» **Questions à traiter**:
1. Reproduisez le passage du texte sur les seigneuries qui commence aux mots « Tout d'abord il » et s'arrête après « roturiers ou censives. ».
2. Dressez la liste des catégories de seigneuries véritables qui, d'après le texte sur les seigneuries, coexistent avec les sieuries.

» **Extrait du texte**:
****
L'auteur de cet ouvrage a pu ainsi faire des découvertes.
Tout d'abord il a distingué de la seigneurie, avec laquelle
elle était habituellement confondue, une unité qu'il
appelle la sieurie, car le propriétaire en est qualifié
" sieur de ", " dame de ". Le centre en
est quelquefois un manoir, avec des douves, placé en
situation d'importance stratégique, à l'origine
probablement une unité de défense.
Tel
manoir est entouré de jardins, clos de murs, de bois,
d'environ deux hectares de prés. Il inclut colombier et
garenne. De lui dépendent à proximité une métairie, un
moulin, quelques exploitations ou domaines du seigneur. Un
peu plus loin, parfois dans d'autres paroisses en relèvent
quelques fiefs roturiers ou censives.
Le
seigneur exerce sur les paysans une autorité, en reçoit
des services, des corvées domaniales, joue un rôle prééminent
dans l'assemblée de la communauté d'habitants, jouit de
droits honorifiques à l'église. Mais il n'exerce pas de
pouvoir de justice, ni les pouvoirs de commandement et de
police qui en découlent. Il est sans doute plus qu'un
simple propriétaire, mais il n'est pas un seigneur, bien
que cette appellation lui soit parfois décernée.
Ces
seigneuries coexistent avec des seigneuries véritables,
grandes seigneuries laïques, petites seigneuries laïques,
seigneuries d'églises, grandes et petites.
L'endettement
des familles par les guerres, la vie de Cour, les révoltes
contre le Roi, le recul des pouvoirs de ces princes et de
ces Grands, qui ne peuvent plus faire fonctionner leur
grandes seigneuries comme des petits États, malgré leurs
efforts, les contraignent à afféager leurs domaines, à démembrer,
puis à vendre totalement leurs grandes seigneuries laïques,
à des financiers puis à des robins. Les anciens lignages cèdent
la place à une noblesse de fonction et de service.
Sous
l'autorité royale, les petites seigneuries laïques sont
devenues plus nombreuses, tantôt par création royale, tantôt
par usurpation. A l'instar des abbayes, elles ont conservé
une partie du domaine seigneurial et se sont arrogé des prérogatives
nouvelles. Les seigneuries sont devenues plus nombreuses,
plus vastes, mieux équipées. Elles sont devenues un élément
essentiel de l'activité économique.
****
» **Documents fournis**:
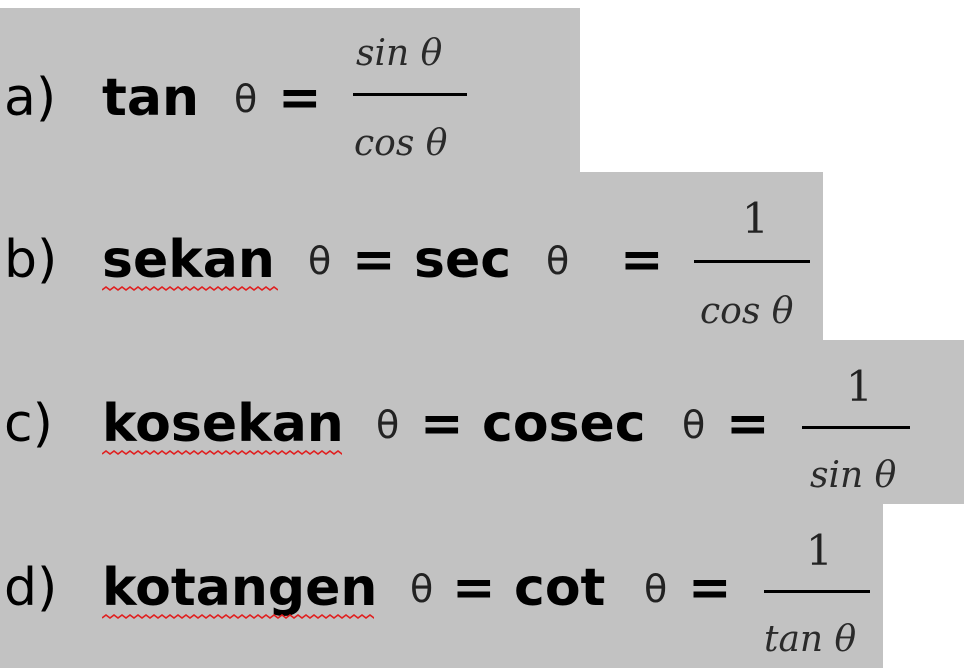  What do you see at coordinates (188, 260) in the screenshot?
I see `function-name-spellchecked: sekan` at bounding box center [188, 260].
****
» **Réponses numérotées**:
1.
Tout d'abord il a distingué de la seigneurie, avec laquelle
elle était habituellement confondue, une unité qu'il
appelle la sieurie, car le propriétaire en est qualifié
" sieur de ", " dame de ". Le centre en
est quelquefois un manoir, avec des douves, placé en
situation d'importance stratégique, à l'origine
probablement une unité de défense.
Tel
manoir est entouré de jardins, clos de murs, de bois,
d'environ deux hectares de prés. Il inclut colombier et
garenne. De lui dépendent à proximité une métairie, un
moulin, quelques exploitations ou domaines du seigneur. Un
peu plus loin, parfois dans d'autres paroisses en relèvent
quelques fiefs roturiers ou censives.

2.
- grandes seigneuries laïques
- petites seigneuries laïques
- seigneuries d'églises, grandes et petites